* WORK TO COMPLETE: Take the line containing "The image size is (1256, 874)." and every line after it to the end of the records, and copy them exactly, excluding pictures.

##########

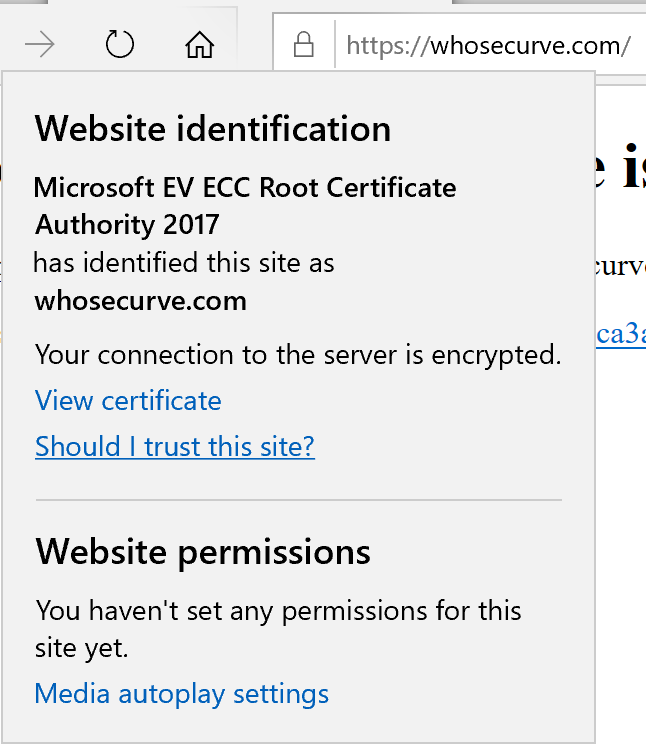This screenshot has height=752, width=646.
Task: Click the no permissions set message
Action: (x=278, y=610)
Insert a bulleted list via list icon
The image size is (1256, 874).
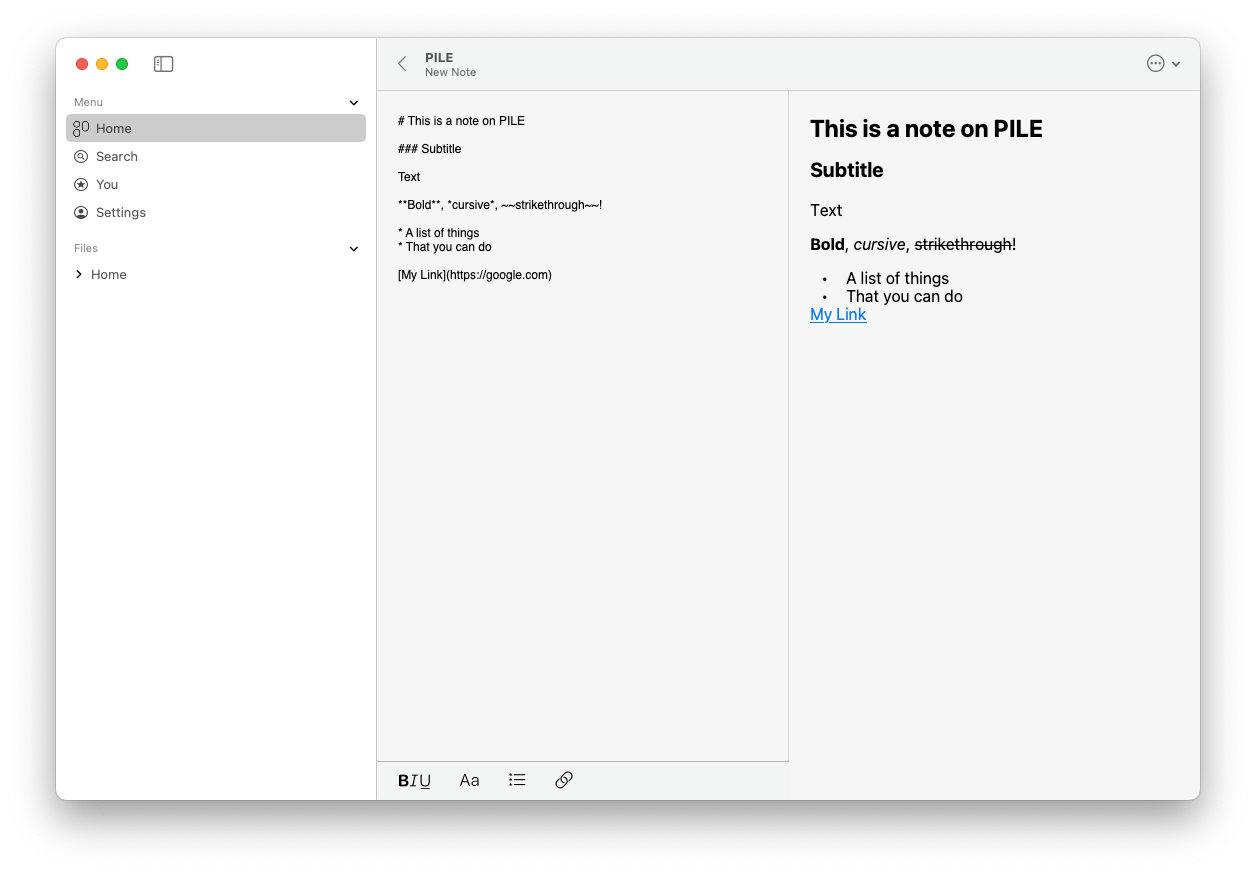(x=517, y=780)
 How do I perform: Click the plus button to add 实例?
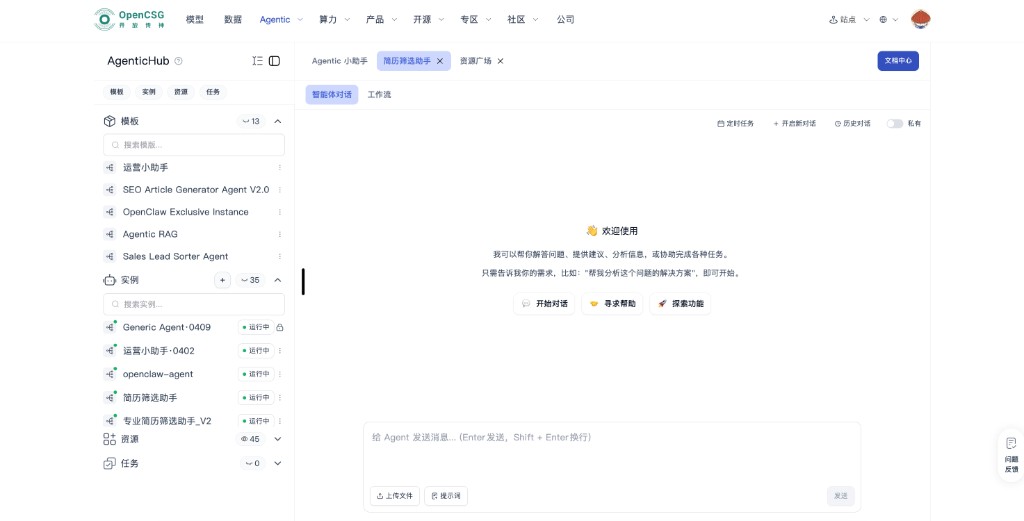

##########

* SOLVED EXERCISE:
The image size is (1256, 874).
(x=517, y=780)
 How do I perform: Click the plus button to add 实例?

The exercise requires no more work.